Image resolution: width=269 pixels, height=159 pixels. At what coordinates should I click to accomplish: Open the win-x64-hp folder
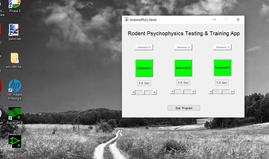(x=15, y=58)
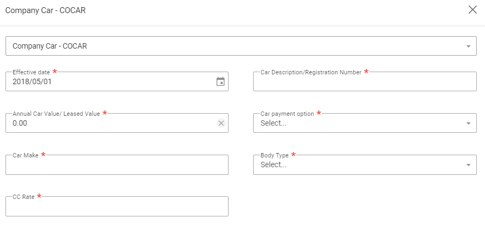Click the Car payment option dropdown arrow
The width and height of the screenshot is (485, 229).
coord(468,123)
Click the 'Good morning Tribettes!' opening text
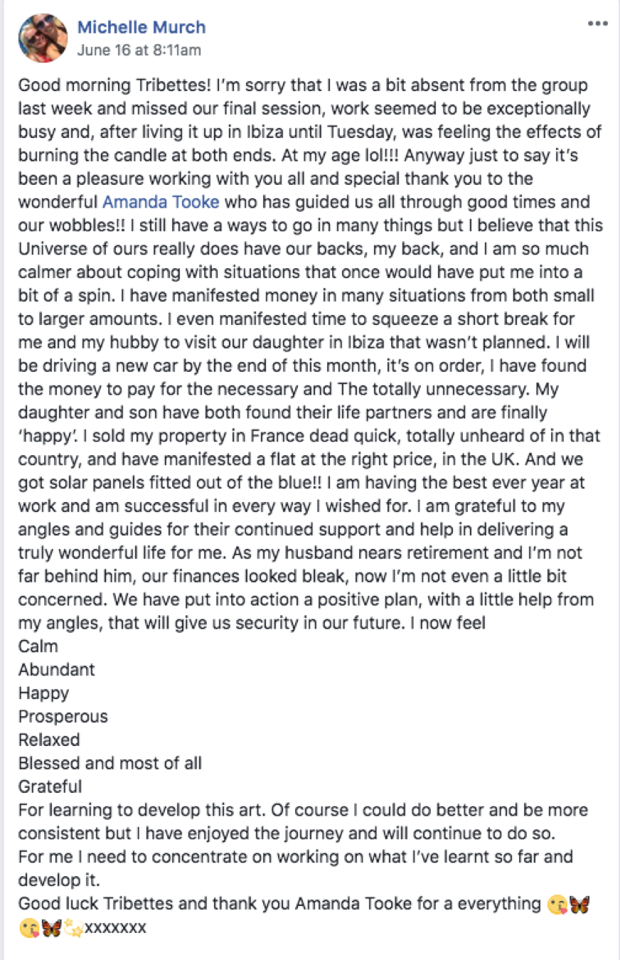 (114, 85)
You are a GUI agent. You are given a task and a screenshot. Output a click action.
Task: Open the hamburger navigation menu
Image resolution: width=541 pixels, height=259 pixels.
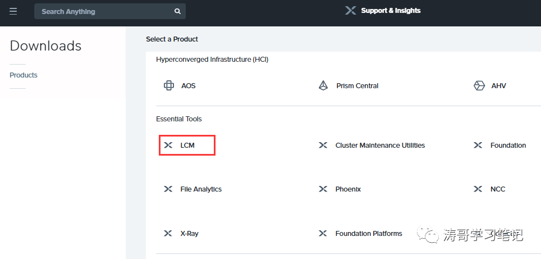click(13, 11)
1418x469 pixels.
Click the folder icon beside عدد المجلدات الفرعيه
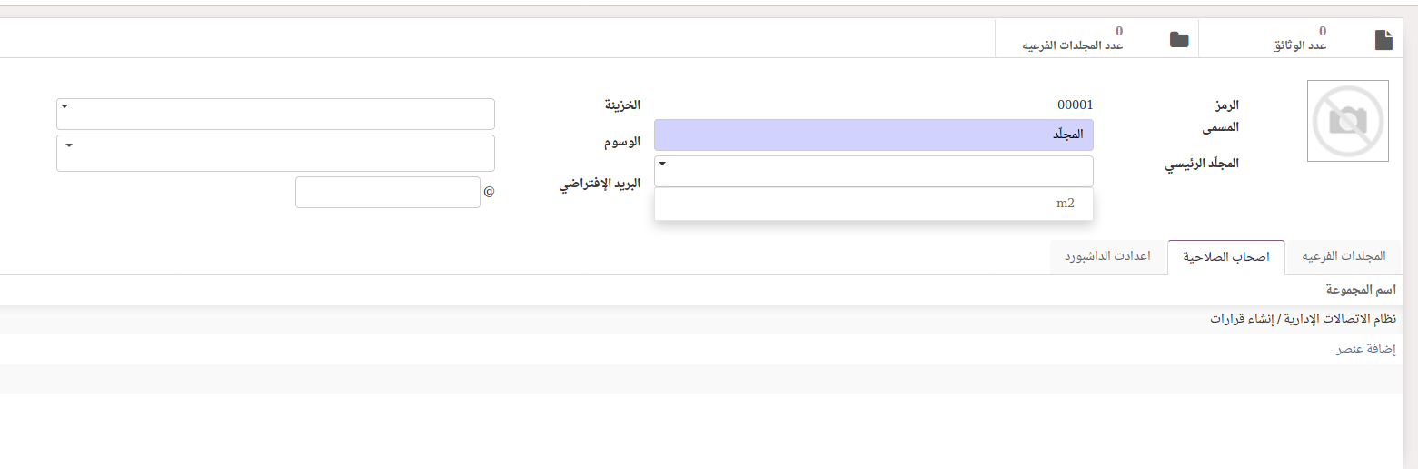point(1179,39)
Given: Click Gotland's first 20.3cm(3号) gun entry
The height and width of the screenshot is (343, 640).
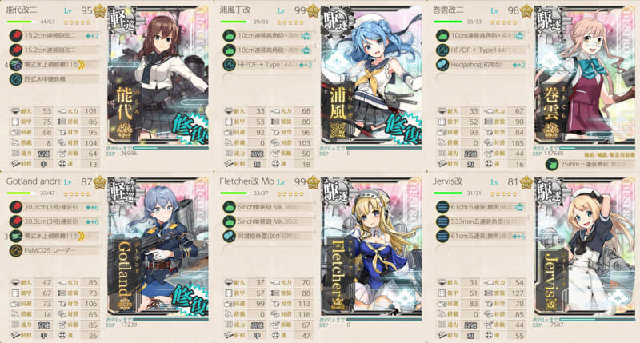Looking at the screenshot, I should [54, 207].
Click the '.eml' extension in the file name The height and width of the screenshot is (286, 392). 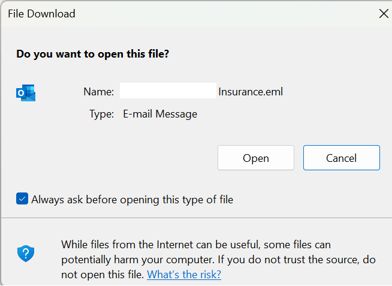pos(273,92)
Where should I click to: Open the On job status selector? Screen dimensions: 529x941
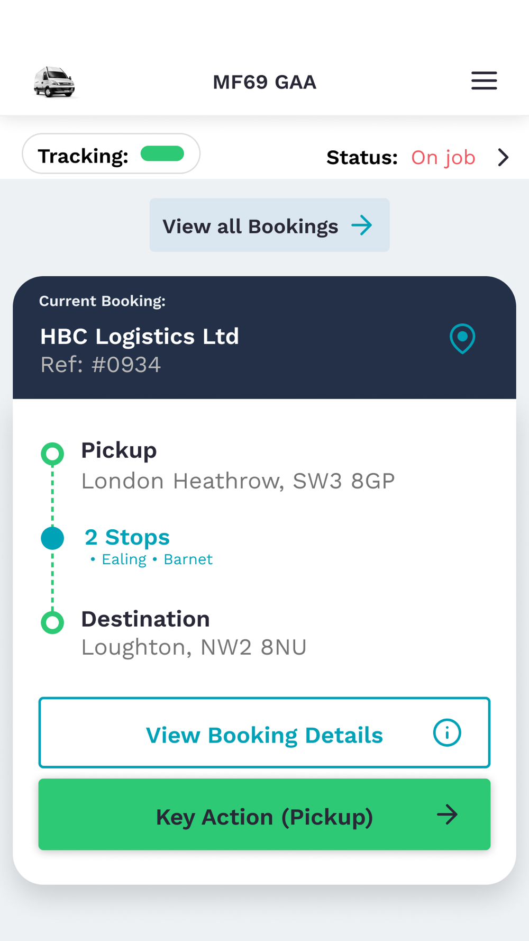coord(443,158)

━━━━━━━━━━━━━━━━

§ Problem requirements
Leaving out the pictures, please output the lines in the entries above from the one with "Image resolution: width=541" through the one with "Given: Click Gotland's", exactly as they are.

§ Worked solution
Image resolution: width=541 pixels, height=259 pixels.
click(13, 11)
1418x469 pixels.
Click the folder icon beside عدد المجلدات الفرعيه
point(1179,39)
Given: Click Gotland's first 20.3cm(3号) gun entry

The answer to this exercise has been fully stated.